About 34% of American travelers are likely to travel abroad this year, up 6 percentage points from a month ago, according to Destination Analysts, a tourism market research firm. The company surveyed 4,000 travelers from June 15-23.

When asked to list the foreign destinations they most wanted to visit in the next 12 months, European destinations included 6 of the 10 most commonly cited destinations, according to Destination Analysts.

Searches for flights to some of Europe’s top destinations rose by double digits from July 3-11 compared to the previous week, according to data from Expedia. Searches for flights to Paris and Frankfurt each jumped by 25%, while interest in Brussels and Amsterdam increased by 20% each, and Dublin by 15%.

Interest in lodging has also increased in some cities, according to Housing searches in Copenhagen increased by 30%, and increased by 15% for Athens and 10% for Madrid.

“It’s become an expensive time to travel,” Rathner said. “But people want to come back there.

“People are ready to travel again,” she added.

How to take advantage of favorable exchange rates

Manarola fishing village in Cinque Terre, Italy

Matteo Colombo | time | Getty Images

Americans who wish to take advantage of the favorable exchange rate should use a credit card with no foreign transaction fees whenever possible. These fees can add 3% to the cost of each purchase, reducing dollar savings, Rathner said.

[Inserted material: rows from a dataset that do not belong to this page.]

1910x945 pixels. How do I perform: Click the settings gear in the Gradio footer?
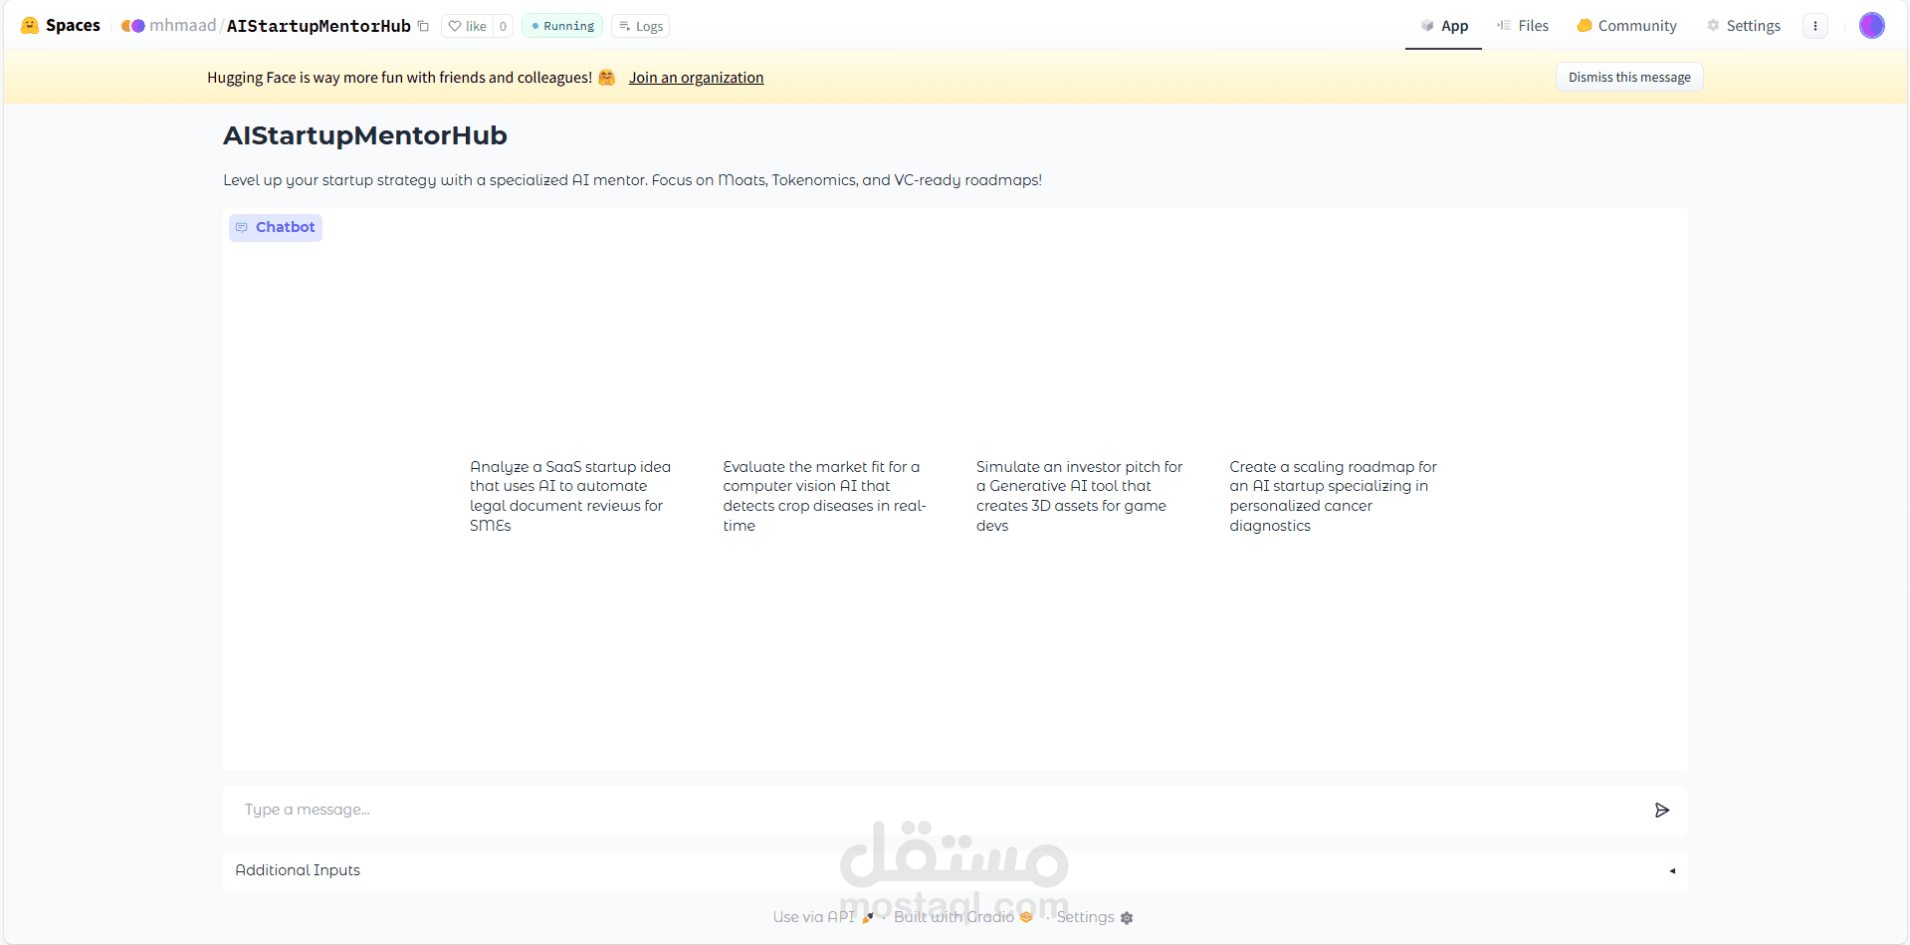[1128, 917]
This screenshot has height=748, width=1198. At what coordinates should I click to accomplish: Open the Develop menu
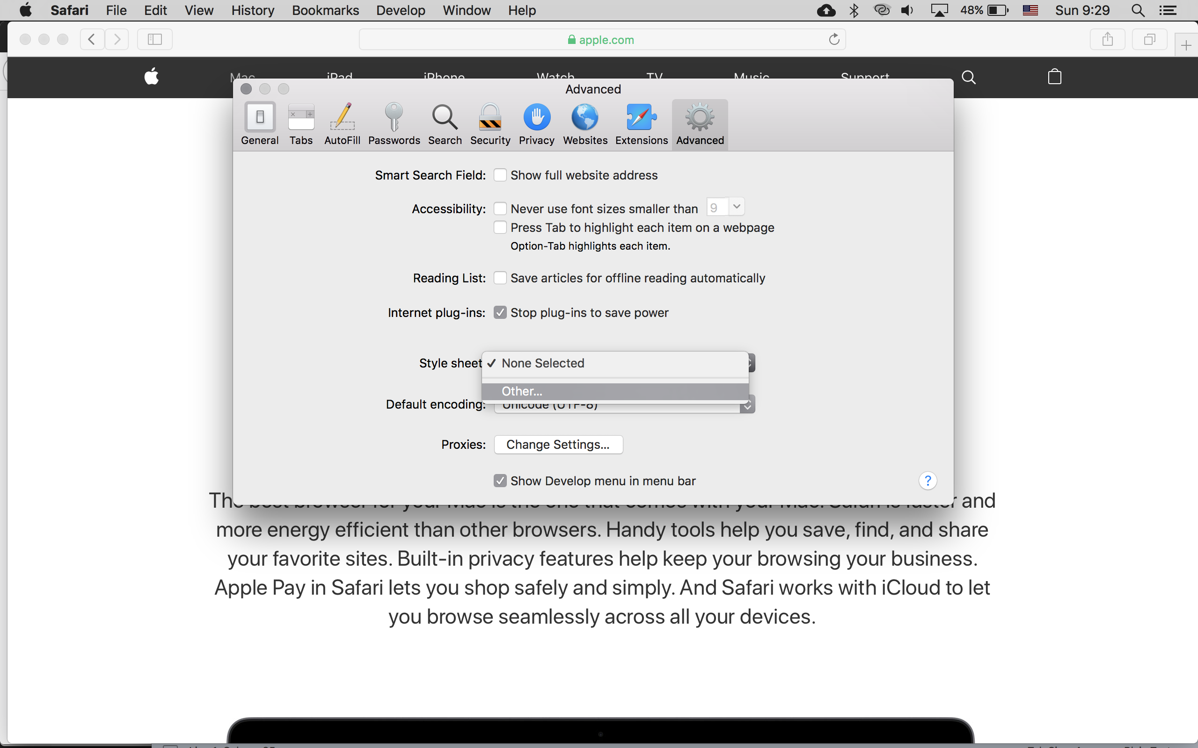pyautogui.click(x=400, y=10)
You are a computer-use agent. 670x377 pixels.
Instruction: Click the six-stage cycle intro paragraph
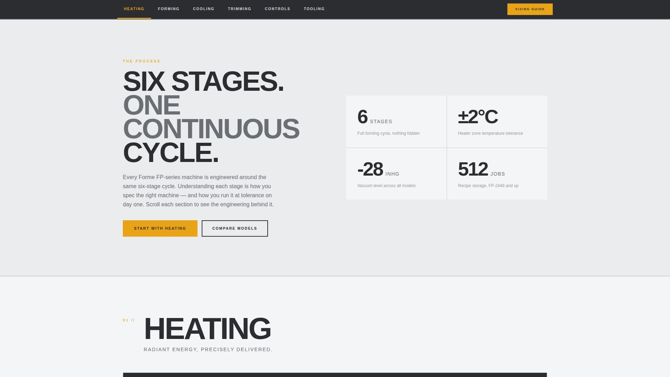(x=198, y=191)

Bring a secondary credit card (if you have one) in addition to your primary card in case yours isn’t accepted at some establishments, she advised. That’s usually down to card brands — while Visa and Mastercard are widely accepted around the world, that’s less true for American Express and Discover, Rathner said.

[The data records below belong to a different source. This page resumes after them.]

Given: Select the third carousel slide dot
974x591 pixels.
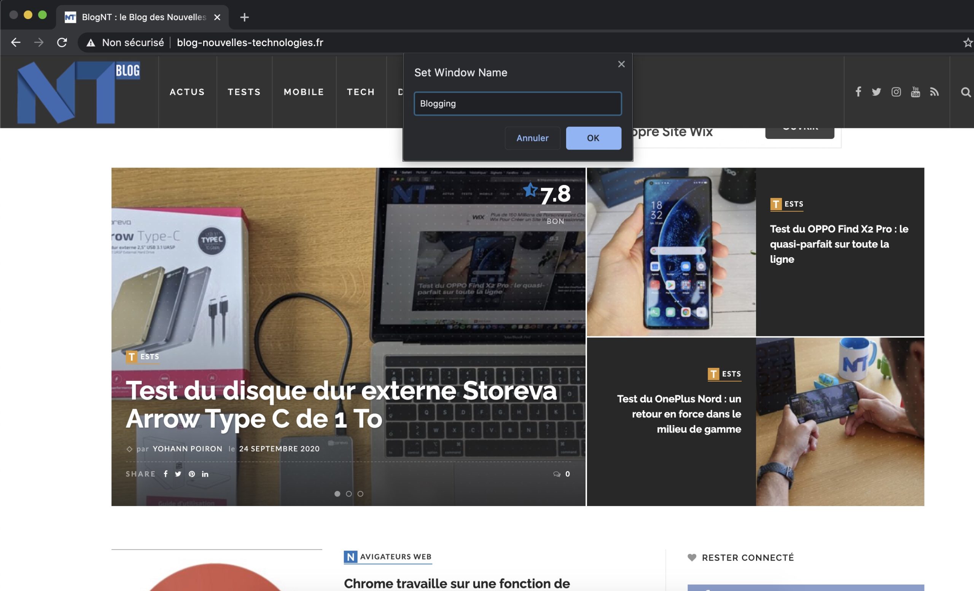Looking at the screenshot, I should point(360,494).
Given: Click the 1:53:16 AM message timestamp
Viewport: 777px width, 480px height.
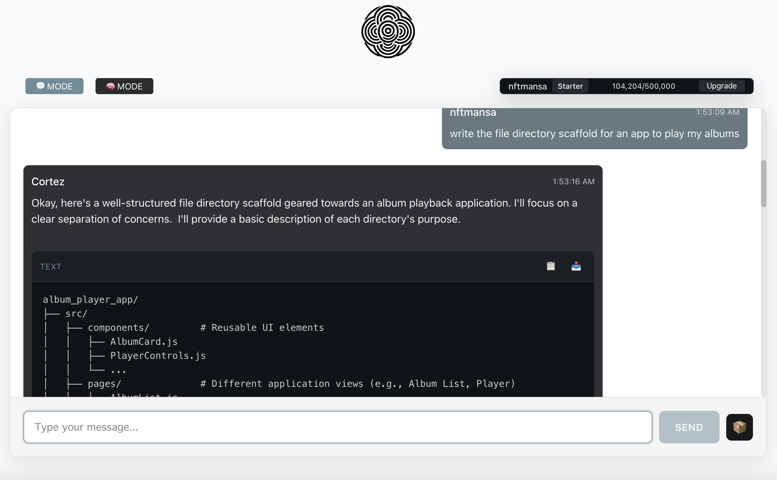Looking at the screenshot, I should tap(573, 182).
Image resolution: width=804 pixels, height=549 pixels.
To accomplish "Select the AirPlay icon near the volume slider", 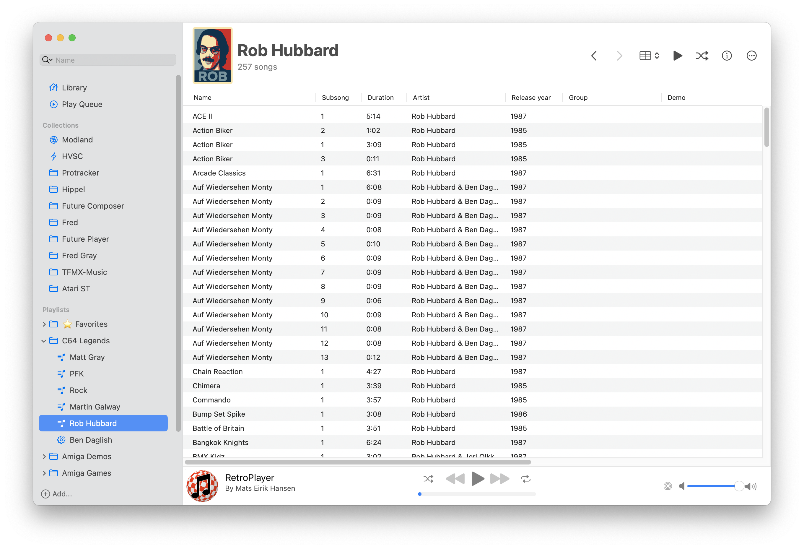I will (x=668, y=486).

Additionally, travelers booking hotels or tours in advance (and having the option of being billed now or later) may want to pay now to ensure they take advantage of the great rate, McCulley said. . It is not certain that the exchange rate will continue to become more favorable.

According to experts, travelers using cash should generally avoid converting their currency before a trip. “Ninety-nine percent of the time it’s unnecessary and you’ll get a worse conversion rate,” McCulley said.

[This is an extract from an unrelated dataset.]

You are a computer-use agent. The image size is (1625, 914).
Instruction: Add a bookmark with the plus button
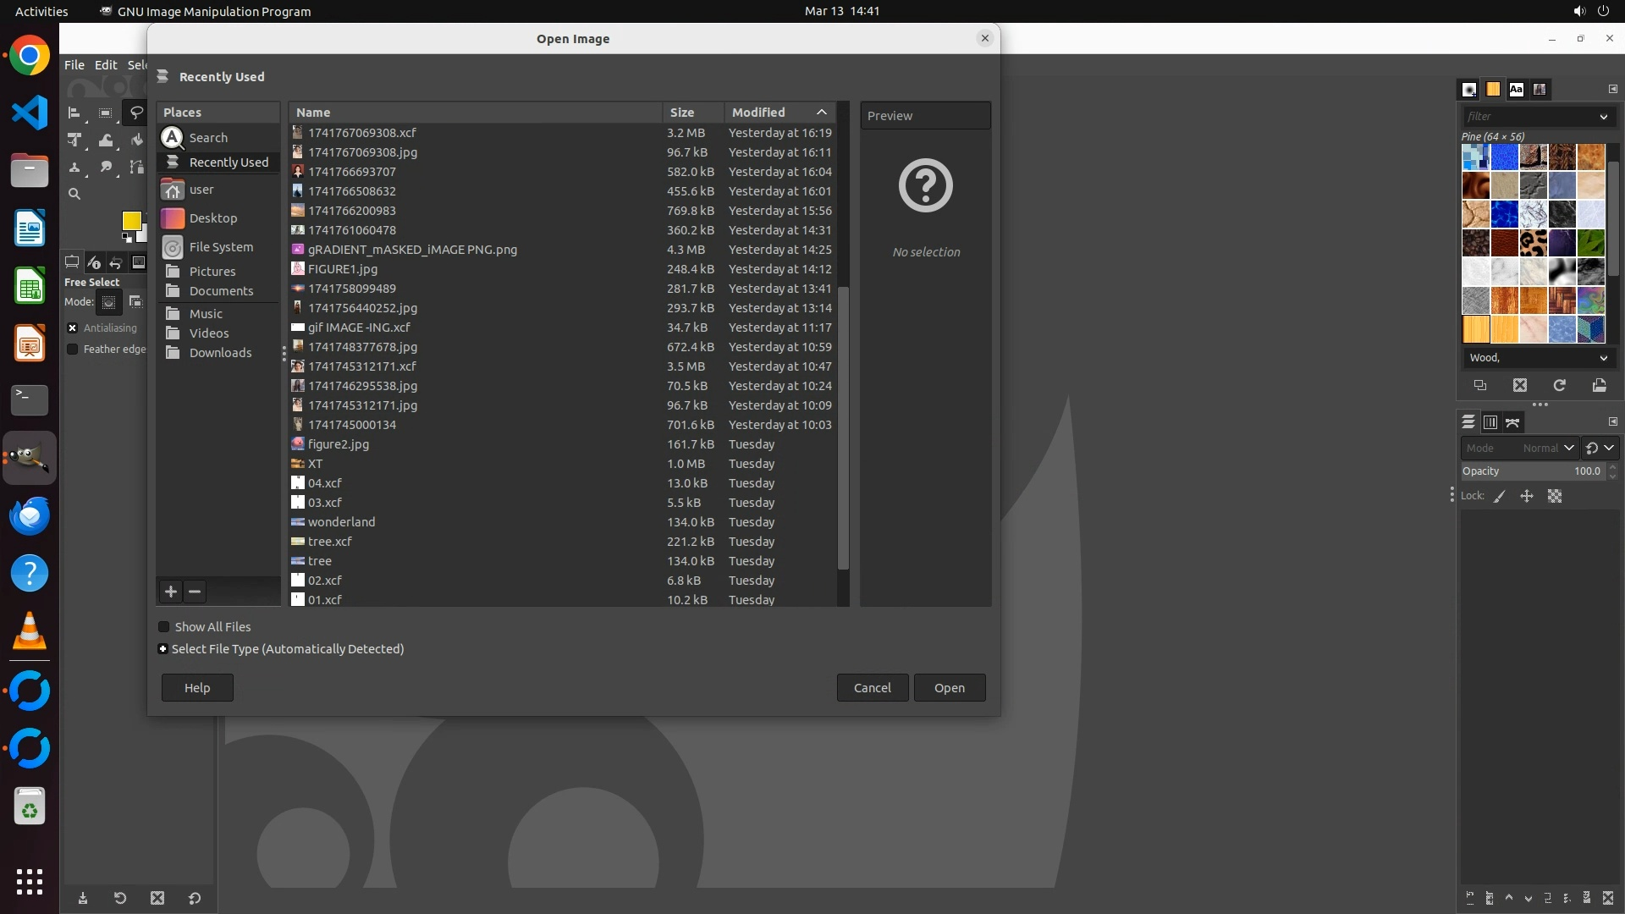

Instead, travelers typically get a better rate by withdrawing cash from an ATM in their destination country, experts said.

There are, however, a few caveats. For one thing, travelers should call their bank to make sure foreign ATMs accept their debit card. Banks also usually charge fees for withdrawing money from ATMs abroad; travelers can estimate how much money they’ll need for the entire trip and make one large withdrawal instead of several small withdrawals to reduce those fees, Rathner said.

Additionally, ATM operators can ask whether users want money “with or without conversion”, or a similarly worded prompt. Basically, this practice, called “dynamic currency conversion”, means that the ATM operator performs the currency conversion instead of the bank.

However, travelers should decline the conversion offer because the ATM operator’s exchange rate is often worse, experts said. The same principle applies to local merchants asking a similar question relating to credit or debit card transactions.